Tout est parti de l’Université d’Ankatso, dans l’est de la capitale. Plusieurs milliers de jeunes s’y sont rassemblés, dénonçant des coupures incessantes d’eau et d’électricité, mais aussi le manque de libertés et l’inaction du gouvernement face à la crise sociale. Rapidement, les revendications se sont élargies : « Rajoelina dégage ! » pouvait-on lire sur des pancartes brandies par les manifestants.
La contestation a été sévèrement réprimée. Selon l’ONU, au moins 22 personnes ont été tuées et plus d’une centaine blessées, certains par balles réelles.
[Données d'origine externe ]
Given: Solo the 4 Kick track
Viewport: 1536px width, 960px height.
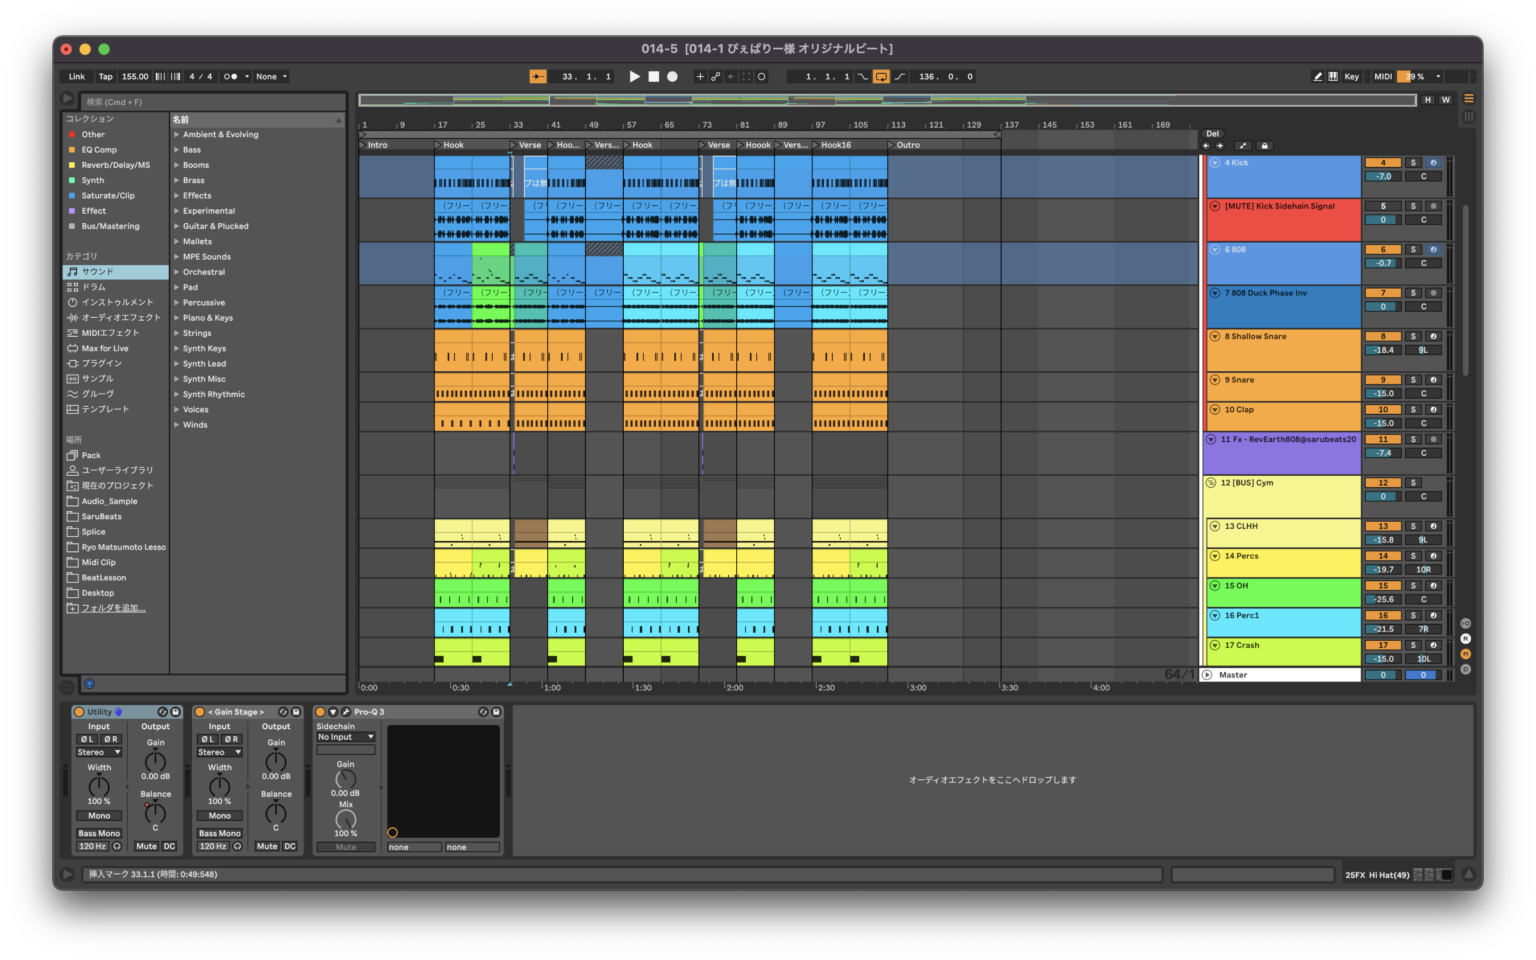Looking at the screenshot, I should 1413,163.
Le Haut-Commissaire des Nations Unies aux droits de l’homme, Volker Türk, a dénoncé une réponse « choquante et inacceptable » des forces de sécurité.
Une crise politique ouverte
En renvoyant son gouvernement, Rajoelina espère reprendre la main. Mais cette dissolution ne satisfait pas les manifestants, qui exigent désormais sa propre démission. Le président doit aussi composer avec une communauté internationale de plus en plus critique face aux violations des droits humains.

Analystes et observateurs s’accordent : Madagascar entre dans une phase d’incertitude. La jeunesse, longtemps silencieuse, s’est réveillée. Et elle n’entend pas se contenter d’un simple changement de gouvernement.